Lay and Navarro both point to BlaQ & Soul, a mostly virtual space “centering Black LGBTQ+ folks through food and beverage, community activism, and lived experience-based education” as a valuable, and sometimes volatile, resource for people serious about instigating change. Navarro explains that BlaQ & Soul co-founders Toni and April Boyce’s unapologetically blunt critiques of craft beer culture tend to provoke strong responses—often in productive ways.
“The Black perspective gets drowned out quite a bit, and we pick those who are ‘safe,’” Navarro says. “No one wants someone of color to be in their face saying, ‘You suck.’ What BlaQ & Soul does is say, ‘You suck, here’s why, and here’s how we can fix it together’.”
That’s not to say people of color who prefer polite approaches should be considered less credible, says Navarro. But she adds that they’re not the only ones worth listening to.
“Every time something big happens, we pick one person out of that crowd and say, ‘That’s the person,’ because they’re palatable. Because they look ‘safe’. Because they’re not screaming at white people,” she explains. “We’re losing out on hearing really fantastic opinions from people who know what we need to do.”

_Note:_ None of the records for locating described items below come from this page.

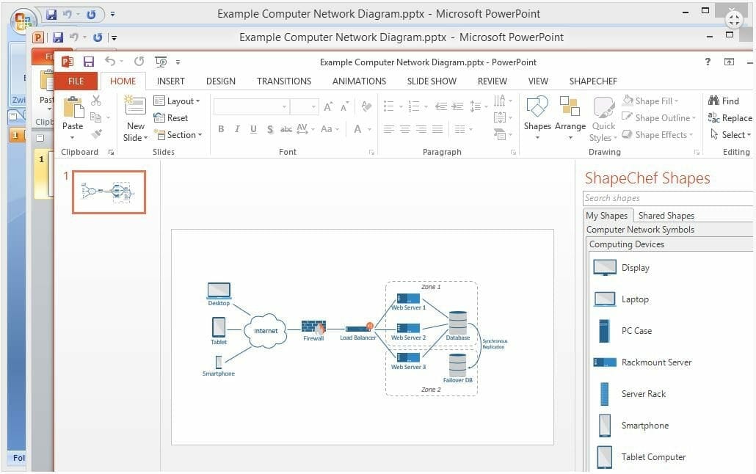756x474 pixels.
Task: Click the Find binoculars button
Action: 724,101
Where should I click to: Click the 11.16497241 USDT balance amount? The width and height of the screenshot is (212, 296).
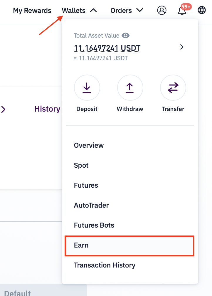(x=107, y=48)

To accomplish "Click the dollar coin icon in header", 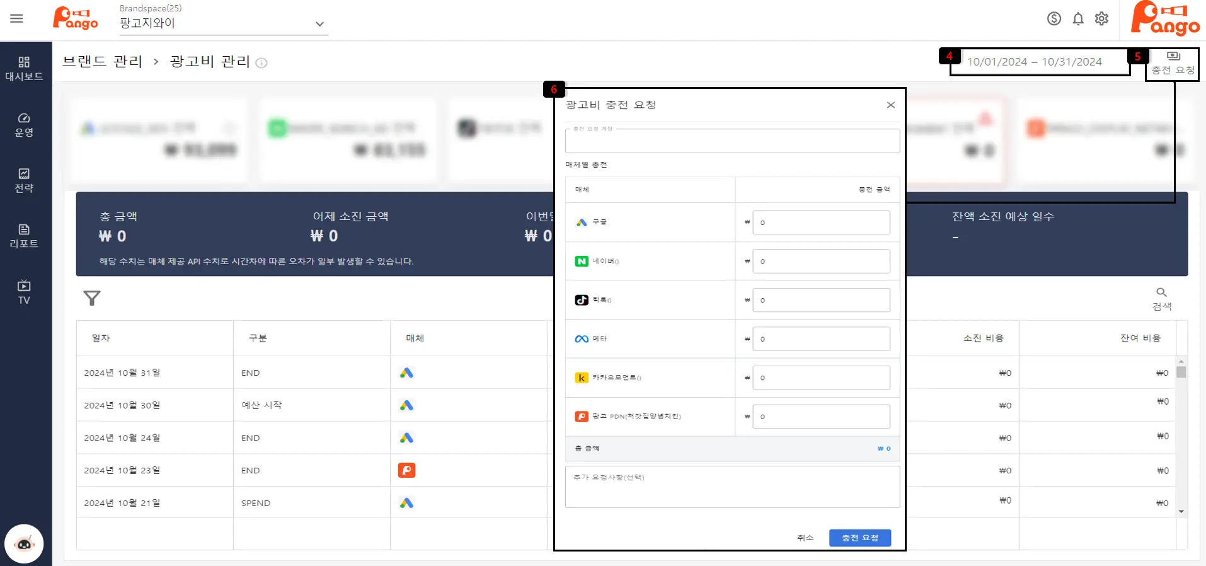I will point(1054,19).
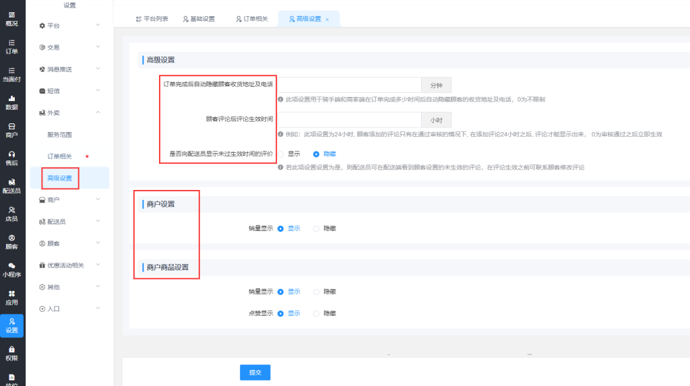Screen dimensions: 690x386
Task: Select the 商户 merchant sidebar icon
Action: [11, 130]
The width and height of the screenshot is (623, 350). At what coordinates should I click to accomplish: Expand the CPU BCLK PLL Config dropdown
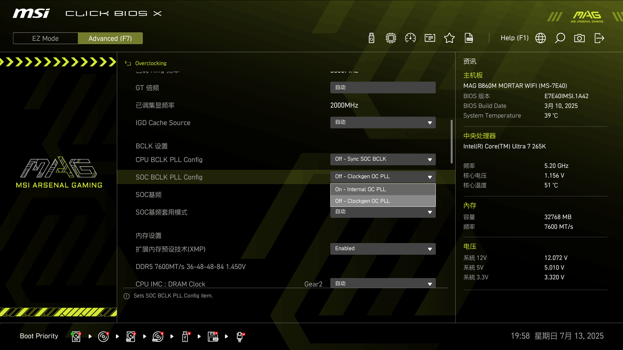(x=383, y=159)
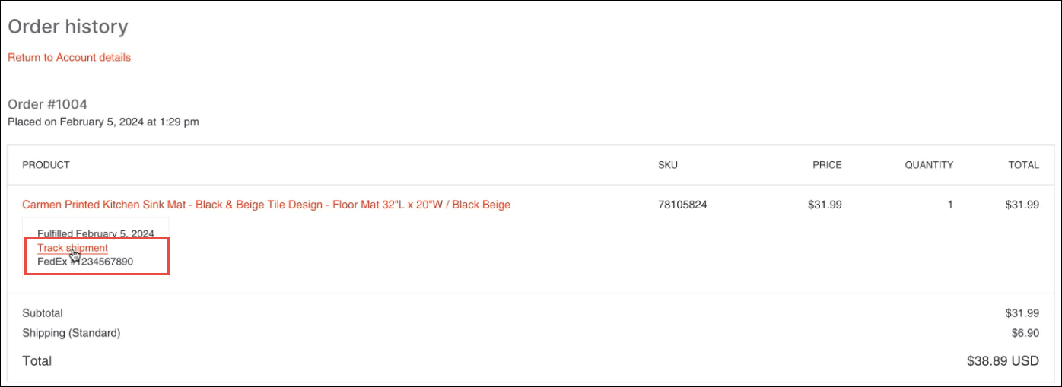1062x387 pixels.
Task: Click the Order history page heading
Action: point(68,27)
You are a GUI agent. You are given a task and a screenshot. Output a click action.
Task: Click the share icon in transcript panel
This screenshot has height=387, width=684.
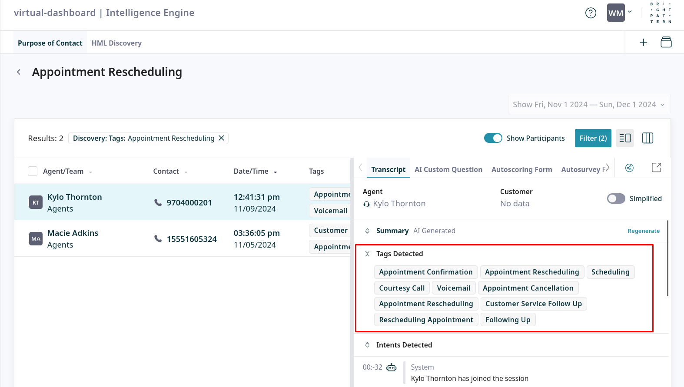click(629, 168)
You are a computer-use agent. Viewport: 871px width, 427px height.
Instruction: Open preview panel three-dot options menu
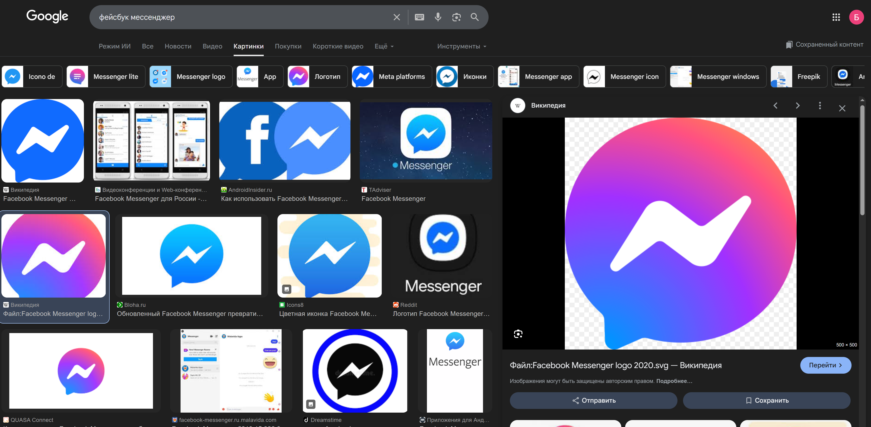[x=820, y=106]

And according to those interviewed for this article, even if some people do begin to accept their role in beer’s exclusionary hierarchy, marginalized folks in craft beer will still likely face insurmountable barriers to equity unless organizational leadership and decision-makers relinquish their need for control. “There are a lot of spaces in which white people, and especially white men, still hold power,” says Lay, who notes that history has shown that redistribution of power rarely comes by asking nicely.
Virtually all segments of hospitality have faced or will face their own reckonings, whether related to #MeToo, recent acknowledgments of systemic racism, or otherwise. But craft beer owes its currently murky situation in large part to the facade it’s built around itself as an exception to society’s ills.
“Craft beer gets very defensive over this idea that, yes, you are just like everything else. You are a part of these systemic issues,” says Van Horn.
Dismantling existing systems tends to be a more difficult endeavor than starting fresh, but Navarro believes any challenges should be viewed as opportunities rather than hurdles.
“[The industry] will never be ready [to change],” laughs Navarro. “[But] I don’t think there’s ever been anything with this level of accountability,” referring to the Brave Noise initiative, which requires participating companies to establish a Code of Conduct, donate funds to a recommended nonprofit, and publicly commit to “long-term work for inclusive and safe environments to best support staff and customers.”
Similar levels of accountability exist in a new collaboration spearheaded by the BA, the Brewing Respect and Unity (BRU) Coalition. Intended to prevent discrimination, harassment, and violence in the industry, the BRU Coalition requires members to implement codes of conduct for events, utilize anonymous third-party reporting systems, and provide training for employees, including a specific requirement for sexual harassment training. Although the coalition has not disclosed how it intends to approach racial discrimination, in a statement provided to Civil Eats, a spokesperson noted their goal to “drive industry-wide adoption of evidence-based best practices for preventing discrimination, harassment, and violence within the brewing industry.”
Whether these promises change anything in craft beer for the long-term is yet to be seen. But, as Lay sees it, the possibility now exists where it didn’t just a year ago.
“The door has been opened,” she says. “It’s going to be very hard to shut it now.”